• [TEXT EXCERPT]
* * * * * * *

From seeing inside her mouth there doesn't seem to be any white spots or anything she has a nice pink mouth inside. I hope she lasts till tomorrow, as I am going to try another vet up the street from me, she doesn't work the wildlife rehab but if I have to pay out of my own pocket I will... she is so sweet and still just over the age of a fledgling but not an adult yet. She is a very good patient considering someone is always playing with her bum. I will try to get a pic of her bum and her lower abdomen area. I will post it soon.


----------



## feralpigeon (Feb 14, 2005)

naturegirl,

What do you think of the glicerine q-tip or??? Massage???

Also, do you happen to have any canker meds on hand?

Sometimes it doesn't set up shop in a visible area.

fp


----------



## naturegirl (Nov 7, 2005)

It's feathers are wet due to warm bathes, here is a pic to see what I am talking about


----------



## naturegirl (Nov 7, 2005)

no I don't have any meds on hand.


----------



## feralpigeon (Feb 14, 2005)

Wow, that doesn't look too good. Do you have canker meds on hand?

fp


----------



## feralpigeon (Feb 14, 2005)

I see, we posted @ the same time. I would get her on the canker meds, if the vet won't see you tomorrow, maybe try and talk her out of one or two pills of Flagyll/Metronidazole. You can try and get her to poop w/some of the suggestions, but she needs some meds.

Sorry she's not doing well.

fp


----------



## Pidgey (May 20, 2005)

* * * * * * *

• [DATA UNDER STUDY]
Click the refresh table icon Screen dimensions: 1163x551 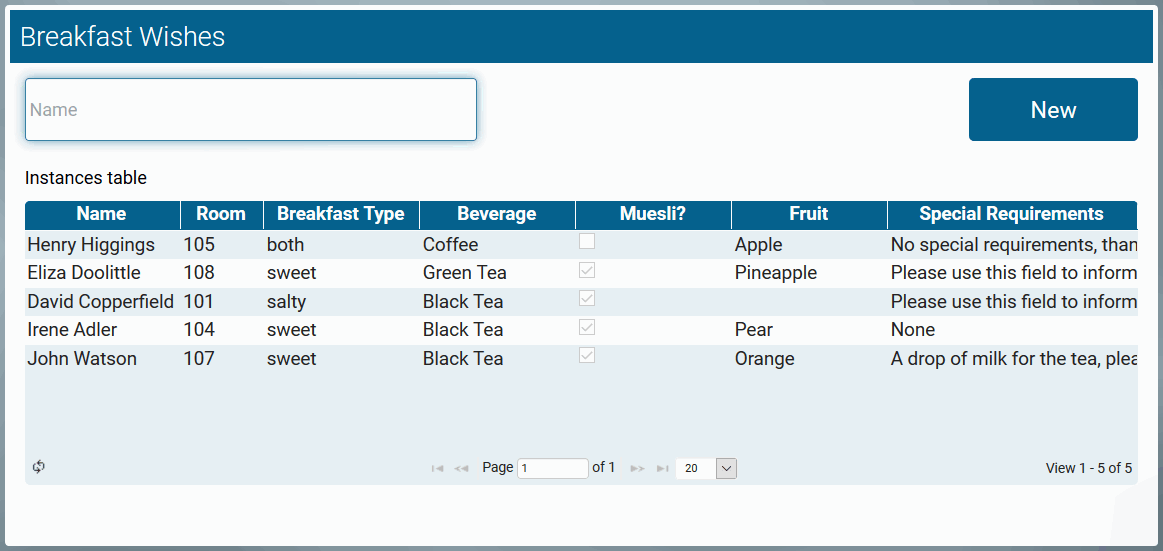(39, 467)
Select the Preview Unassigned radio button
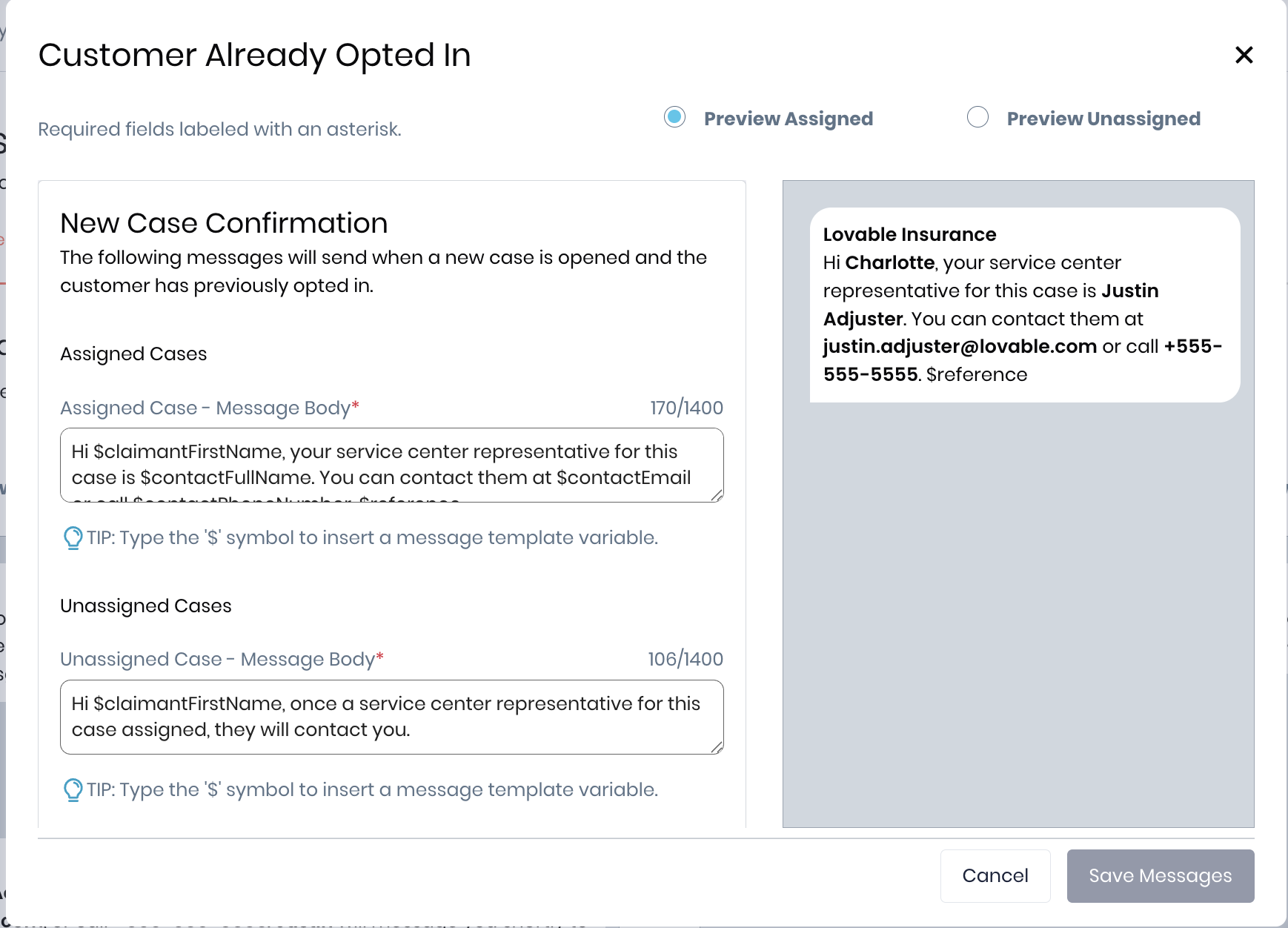Screen dimensions: 1288x928 (977, 117)
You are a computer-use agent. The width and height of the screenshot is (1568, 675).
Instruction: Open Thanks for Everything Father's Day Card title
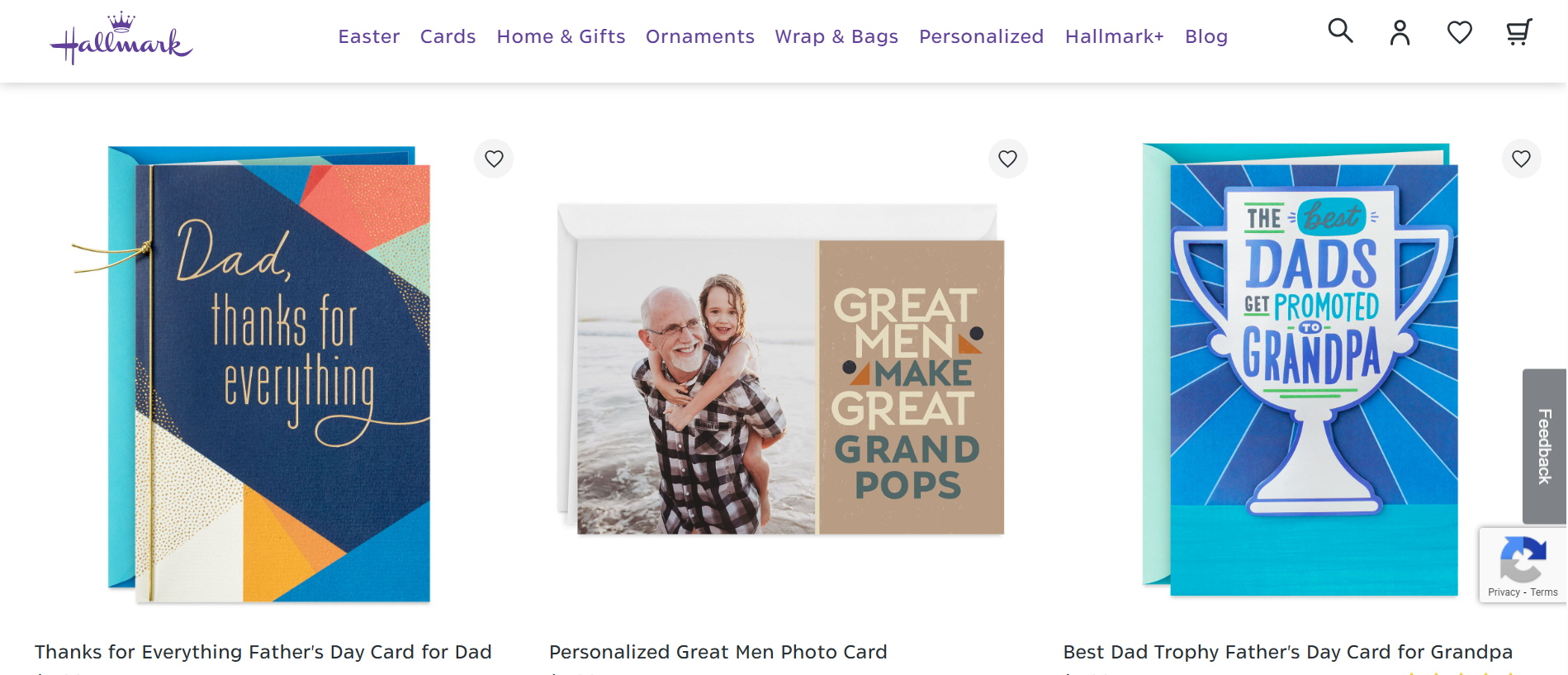coord(263,652)
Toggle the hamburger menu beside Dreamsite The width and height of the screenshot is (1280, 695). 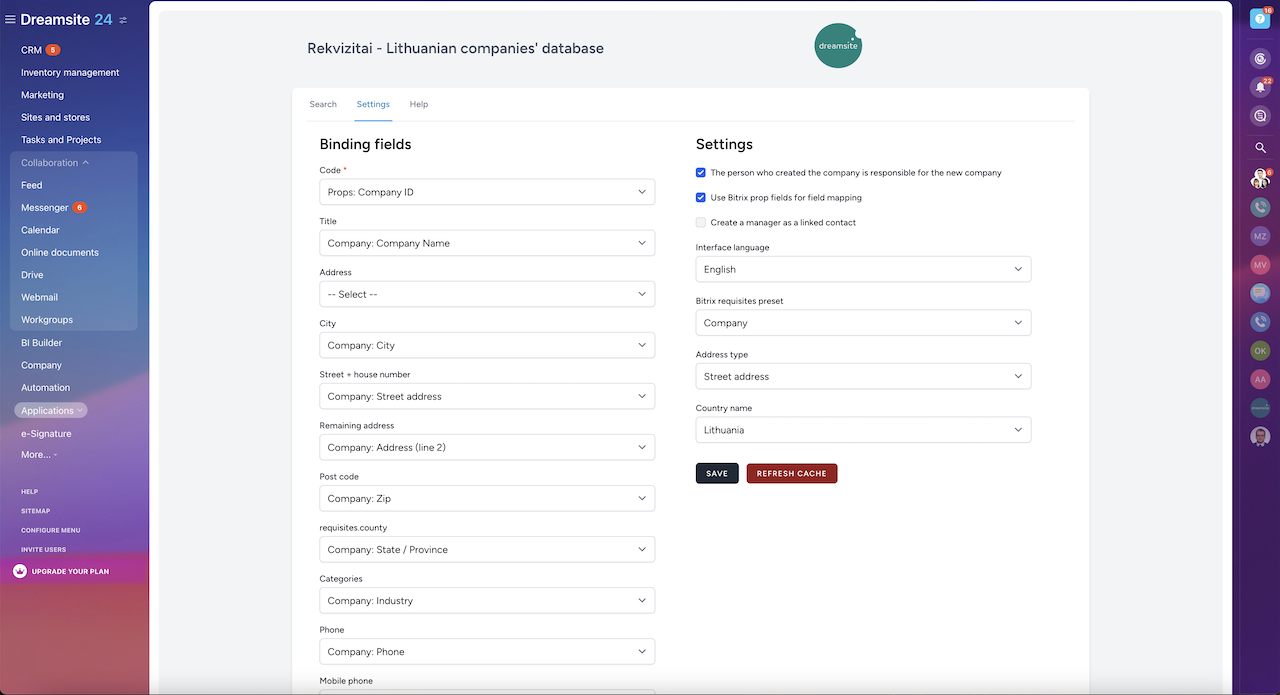tap(10, 20)
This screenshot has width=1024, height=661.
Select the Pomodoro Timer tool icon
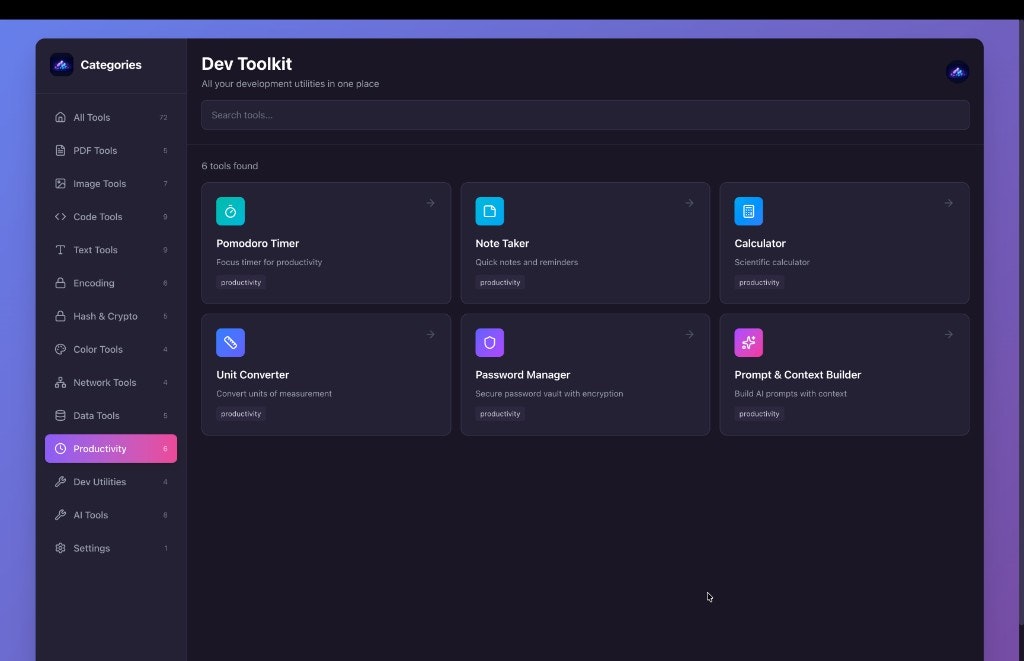tap(230, 211)
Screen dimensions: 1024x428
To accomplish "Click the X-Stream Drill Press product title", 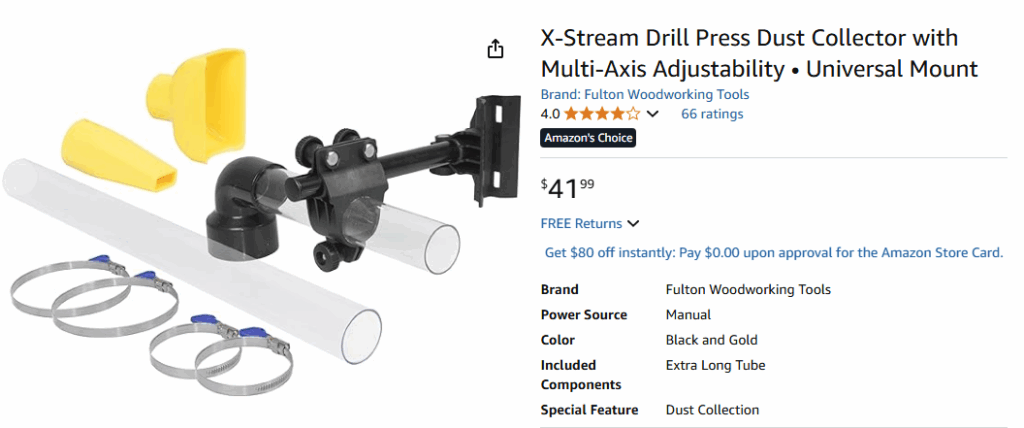I will [x=759, y=53].
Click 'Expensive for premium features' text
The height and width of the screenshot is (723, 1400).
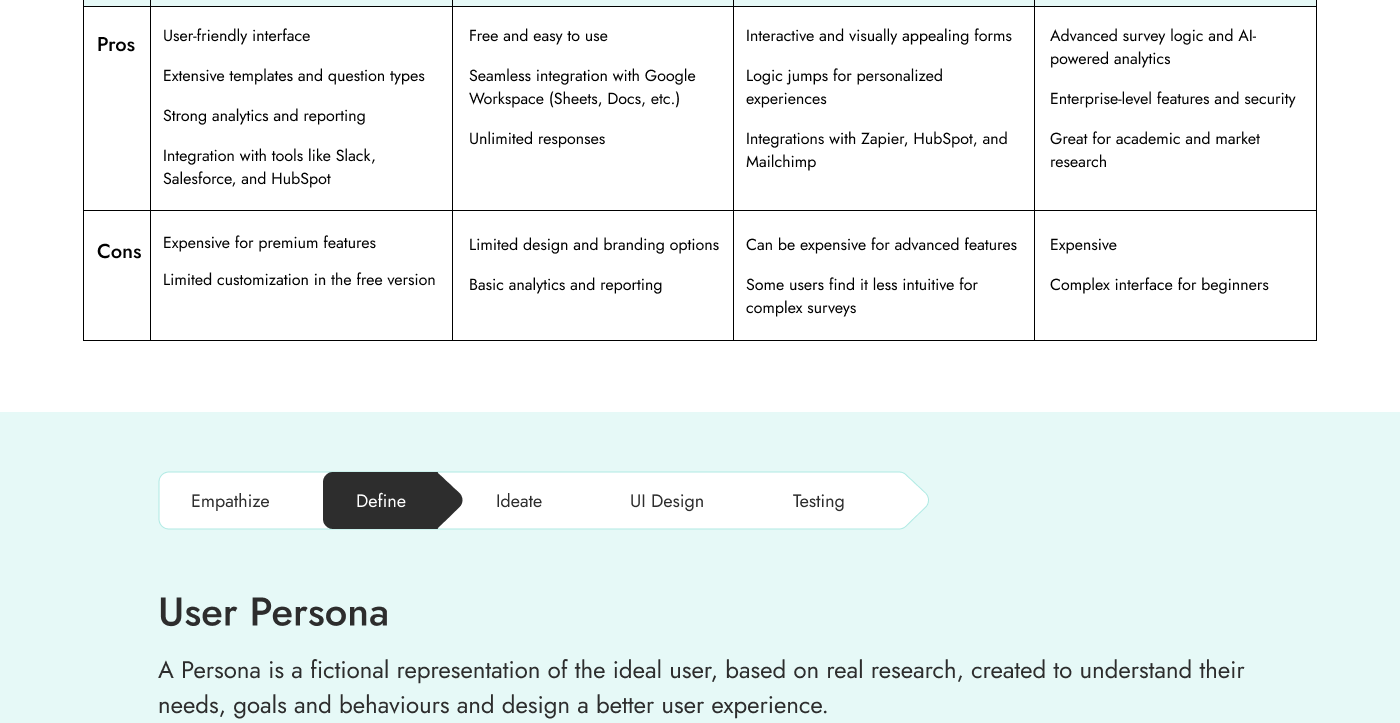tap(269, 243)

* * * * * * *

• [WHAT IS BEING ASKED] In the pigeon forum thread, what medication does feralpigeon suggest asking the vet for if she won't see the bird? The listing has nothing to do with the pigeon forum thread.

• [OUTPUT FOR THIS EXERCISE] One or two pills of Flagyll/Metronidazole.